Given the dearth of knowledge of the lower oceanic crust, this project is poised to transform our understanding of life in this vast environment. The project assesses metabolic functions within all three domains of life in this crustal biosphere, with a focus on nutrient cycling and evaluation of connections to other deep marine microbial habitats. The lower ocean crust represents a potentially vast biosphere whose microbial constituents and the biogeochemical cycles they mediate are likely linked to deep ocean processes through faulting and subsurface fluid flow. Atlantis Bank represents a tectonic window that exposes lower oceanic crust directly at the seafloor. This enables seafloor drilling and research on an environment that can transform our understanding of connections between the deep subseafloor biosphere and the rest of the ocean. Preliminary analysis of recovered rocks from Expedition 360 suggests the interaction of seawater with the lower oceanic crust creates varied geochemical conditions capable of supporting diverse microbial life by providing nutrients and chemical energy. This project is the first interdisciplinary investigation of the microbiology of all 3 domains of life in basement samples that combines diversity and "meta-omics" analyses, analysis of nutrient addition experiments, high-throughput culturing and physiological analyses of isolates, including evaluation of their ability to utilize specific carbon sources, Raman spectroscopy, and lipid biomarker analyses. Comparative genomics are used to compare genes and pathways relevant to carbon cycling in these samples to data from published studies of other deep-sea environments. The collected samples present a rare and time-sensitive opportunity to gain detailed insights into microbial life, available carbon and energy sources for this life, and of dispersal of microbiota and connections in biogeochemical processes between the lower oceanic crust and the overlying aphotic water column.

--------------------------------------------------

◆ Required tasks:
(A) In the lower oceanic crust text, what does Atlantis Bank expose directly at the seafloor?
(B) Write a few more sentences to continue the lower oceanic crust text from its last sentence.
The lines that come next are unrelated to the lower oceanic crust text.

--------------------------------------------------

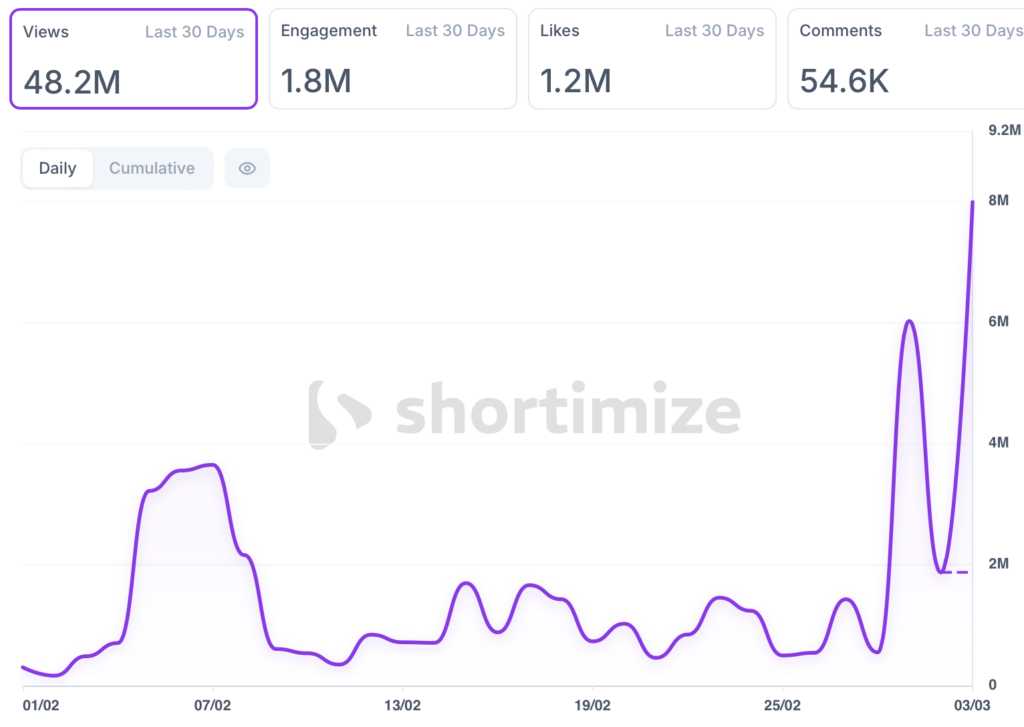Click the 48.2M views total value
1024x727 pixels.
tap(72, 82)
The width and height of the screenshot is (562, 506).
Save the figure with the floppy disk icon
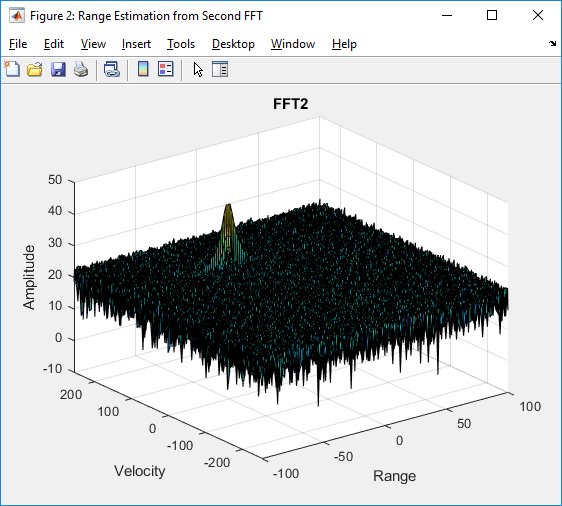(58, 69)
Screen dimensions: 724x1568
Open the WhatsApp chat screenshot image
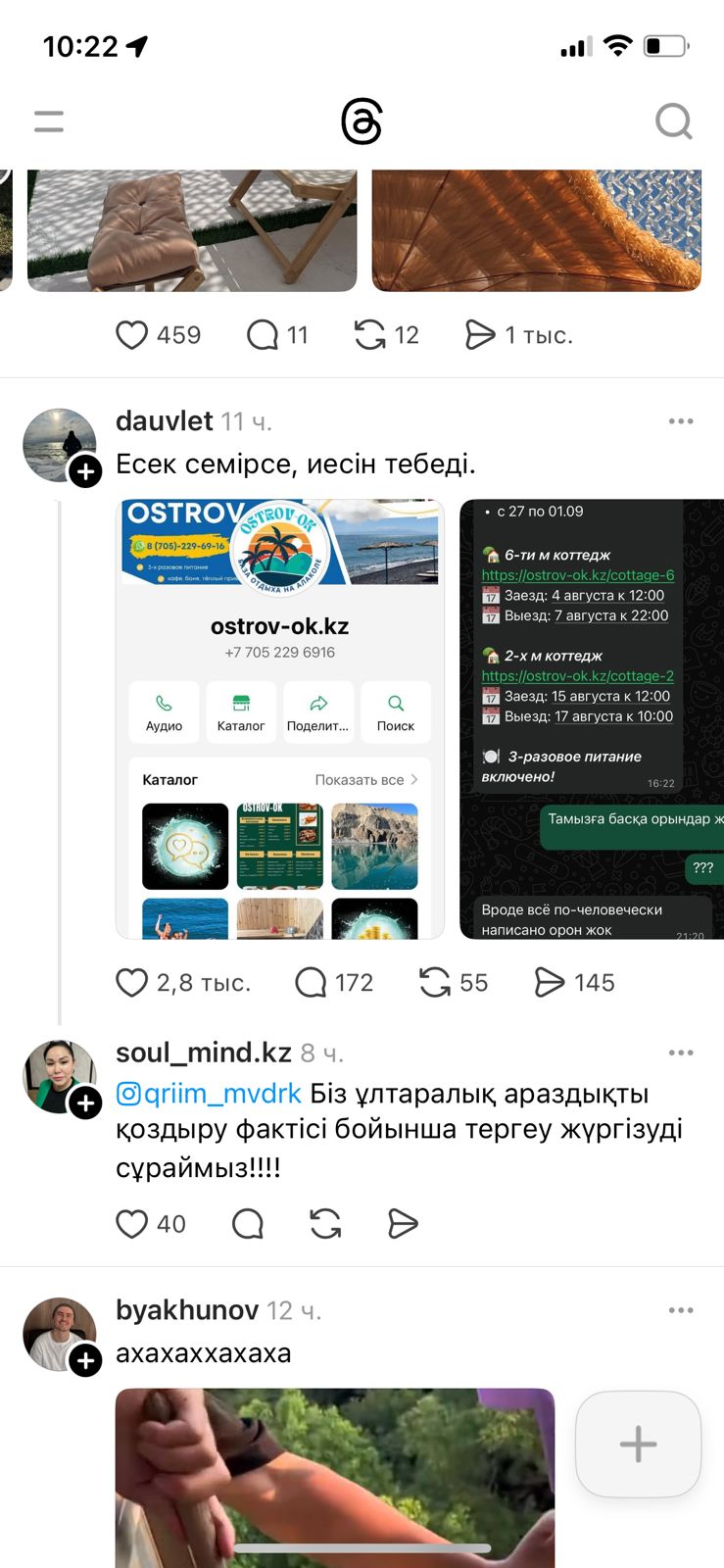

--------------------------------------------------

◆ Answer set:
(A) Lower oceanic crust.

(B)
About the study area:
The International Ocean Discovery Program (IODP) Expedition 360 explored the lower crust at Atlantis Bank, a 12 Ma oceanic core complex on the ultraslow-spreading SW Indian Ridge. This oceanic core complex represents a tectonic window that exposes lower oceanic crust and mantle directly at the seafloor, and the expedition provided an unprecedented opportunity to access this habitat in the Indian Ocean.
The International Ocean Discovery Program (IODP) is an international marine research collaboration that explores Earth's history and dynamics using ocean-going research platforms to recover data recorded in seafloor sediments and rocks and to monitor subseafloor environments. IODP depends on facilities funded by three platform providers with financial contributions from five additional partner agencies. Together, these entities represent 26 nations whose scientists are selected to staff IODP research expeditions conducted throughout the world's oceans.
IODP expeditions are developed from hypothesis-driven science proposals aligned with the program's science plan Illuminating Earth's Past, Present, and Future. The science plan identifies 14 challenge questions in the four areas of climate change, deep life, planetary dynamics, and geohazards.
IODP's three platform providers include:
More information on IODP, including the Science Plan and Policies/Procedures, can be found on their website at http://www.iodp.org/program-documents.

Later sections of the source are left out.